Responsibilities
- Design, develop, and deploy new infrastructure services and automation tools to support platform growth and new product initiatives.
- Manage and optimize existing infrastructure components (compute, storage, networking) across 50+ global regions.
- Lead and participate in incident management, conducting postmortems, root cause analyses, and implementing long-term improvements.
- Evaluate infrastructure decisions and capacity planning strategies to improve reliability, scalability, and performance.
- Collaborate across teams to drive reliability, security, and compliance throughout the software lifecycle.
Requirements
- Bachelor’s degree or foreign degree equivalent in Computer Science, or related field and four (4) years of experience in Software Engineering related role or job offered.
- Two (2) years of experience with designing and operating complex, large-scale distributed systems in production, including service discovery, load balancing, high availability, and disaster recovery across multi-region or multi-availability-zone deployments.
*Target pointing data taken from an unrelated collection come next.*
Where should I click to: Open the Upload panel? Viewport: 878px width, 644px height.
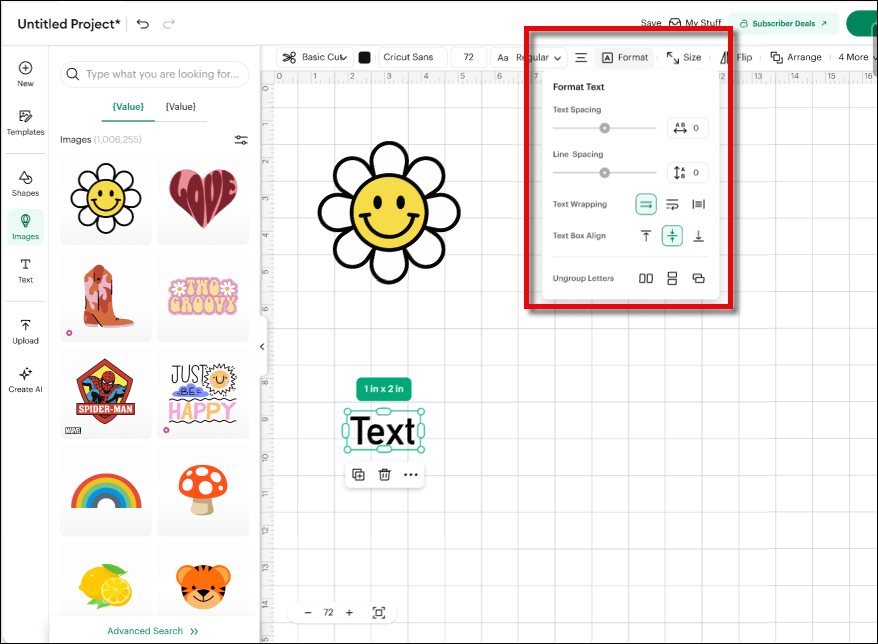pyautogui.click(x=25, y=330)
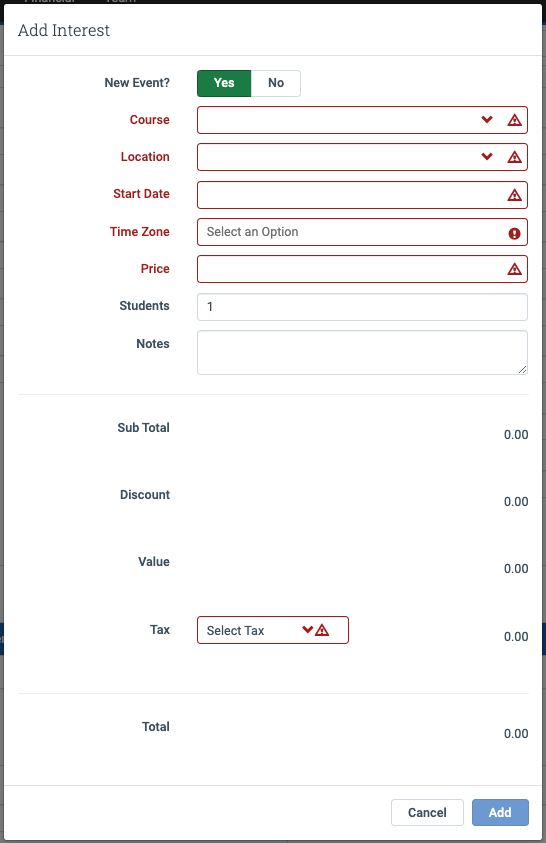
Task: Click the blue Add button
Action: pos(500,812)
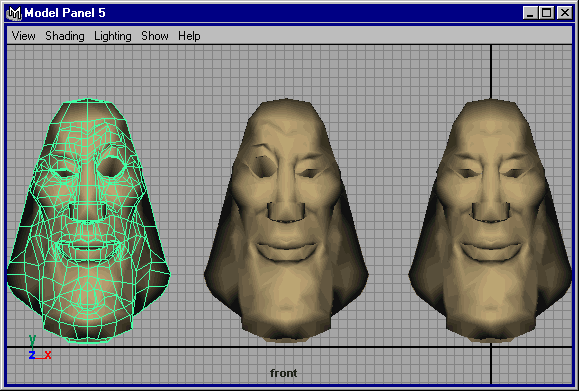Click the 'front' camera view label
Image resolution: width=579 pixels, height=391 pixels.
tap(284, 373)
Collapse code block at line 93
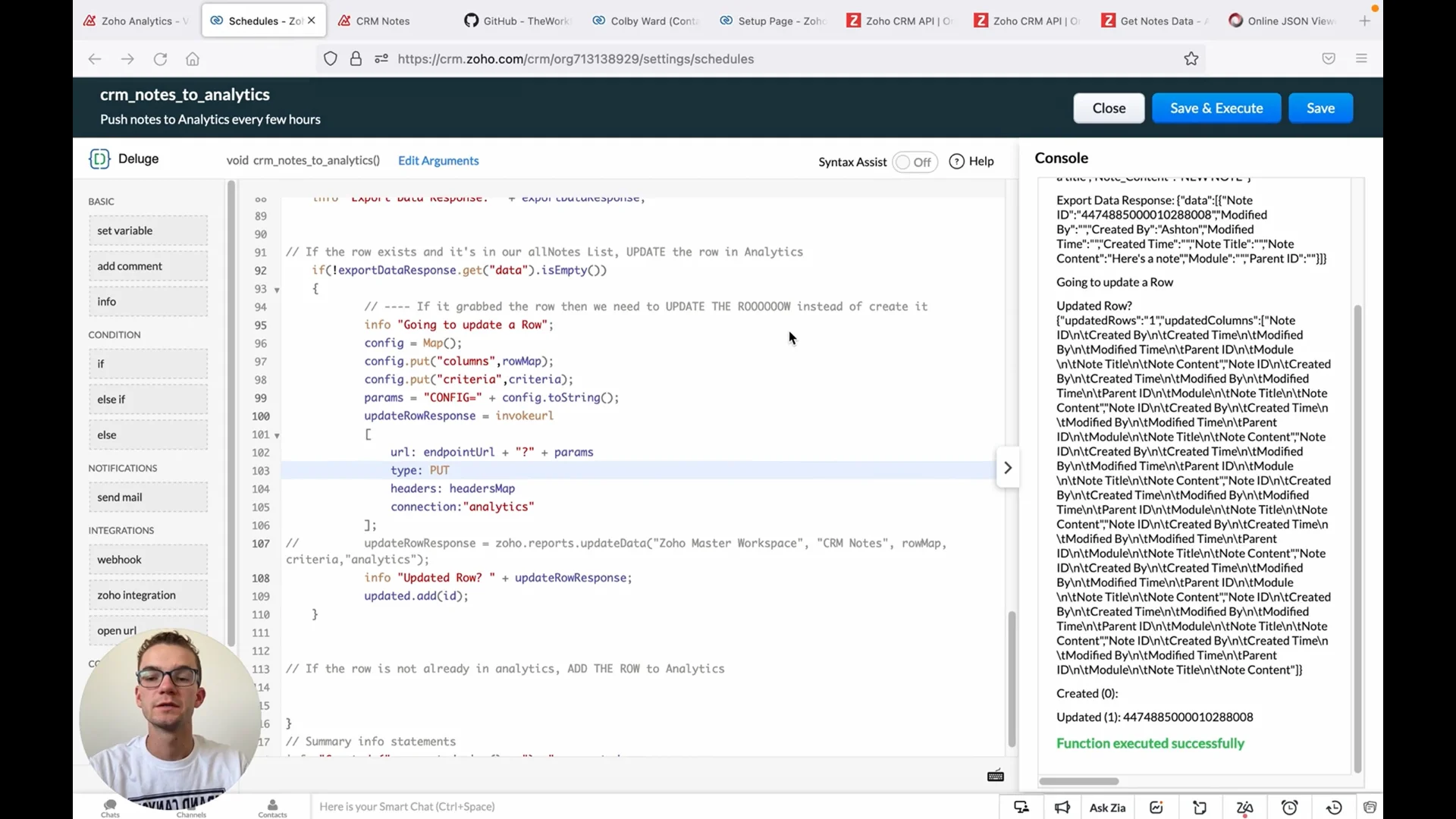1456x819 pixels. tap(277, 290)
- Two (2) years of experience with implementing Infrastructure as Code (IaC) using tools such as Terraform or Pulumi, including authoring reusable modules, performing code reviews, and executing change management with drift detection and automated policy checks.
- Two (2) years of experience with administering Kubernetes in production, including cluster provisioning and upgrades, workload orchestration and autoscaling, Helm-based packaging, and network policy configuration.
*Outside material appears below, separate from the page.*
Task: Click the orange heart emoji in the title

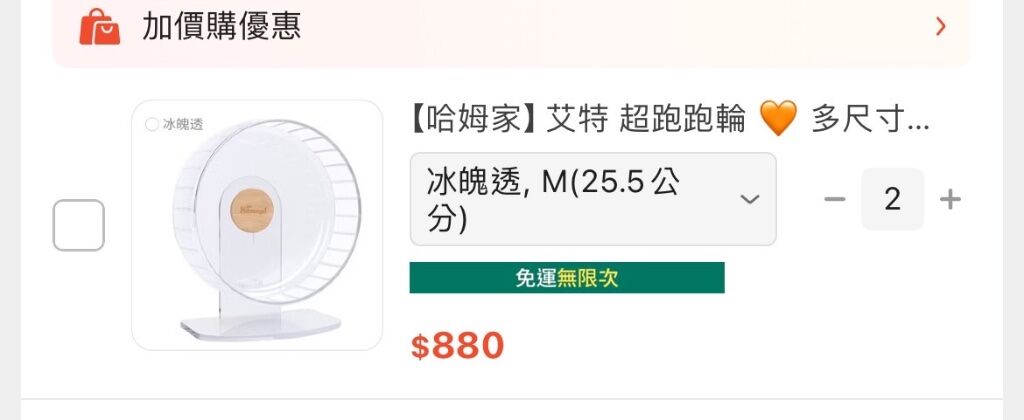Action: [x=778, y=121]
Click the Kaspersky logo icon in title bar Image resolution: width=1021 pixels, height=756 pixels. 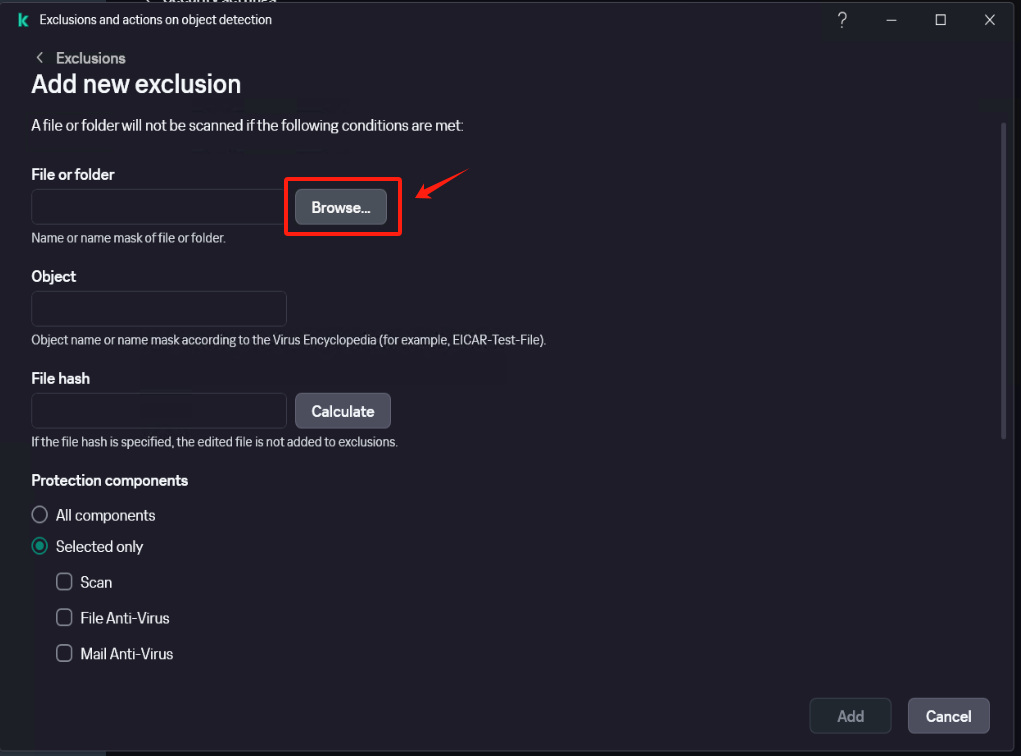coord(23,20)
- Two (2) years of experience with building internal automation and platform tooling using script programming languages such as Python, Bash or Rush, including developing command-line tools or services that interact with cloud and Kubernetes APIs and implementing automated tests.
- Two (2) years of experience with configuring and operating observability stacks, including metrics, logs, and distributed tracing (e.g., Datadog, OpenTelemetry, Sentry), defining SLIs/SLOs, and creating actionable alerts integrated with incident response tooling (e.g., PagerDuty or Incident.io).
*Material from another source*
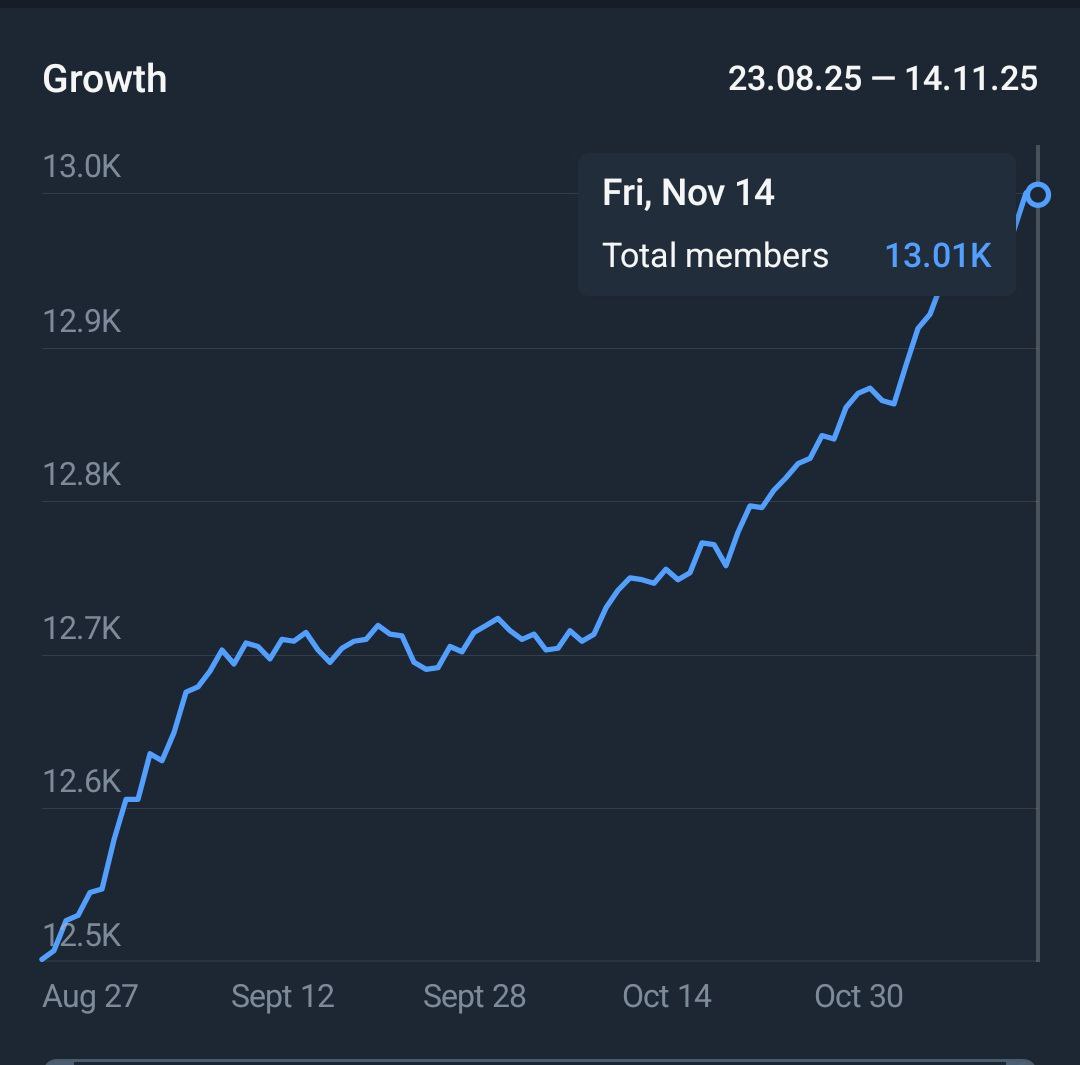Tap the 'Fri, Nov 14' tooltip header
Image resolution: width=1080 pixels, height=1065 pixels.
(x=688, y=192)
- Two (2) years of experience with designing and maintaining CI/CD pipelines (e.g., GitHub Actions or BuildKite), including build, test, and deployment automation, artifact management, and progressive delivery strategies (blue/green or canary).
- Two (2) years of experience with engineering cloud infrastructure on at least one major cloud platform (AWS, GCP, or Azure), including compute, networking (VPC/VNet design, routing, load balancing, and peering), identity and access management, and object/block storage.
- Two (2) years of experience with managing operational data stores and caches (e.g., PostgreSQL or MySQL; Redis; and a document or key-value store such as MongoDB or DynamoDB), including replication/backup configuration, schema or data modeling, and performance tuning.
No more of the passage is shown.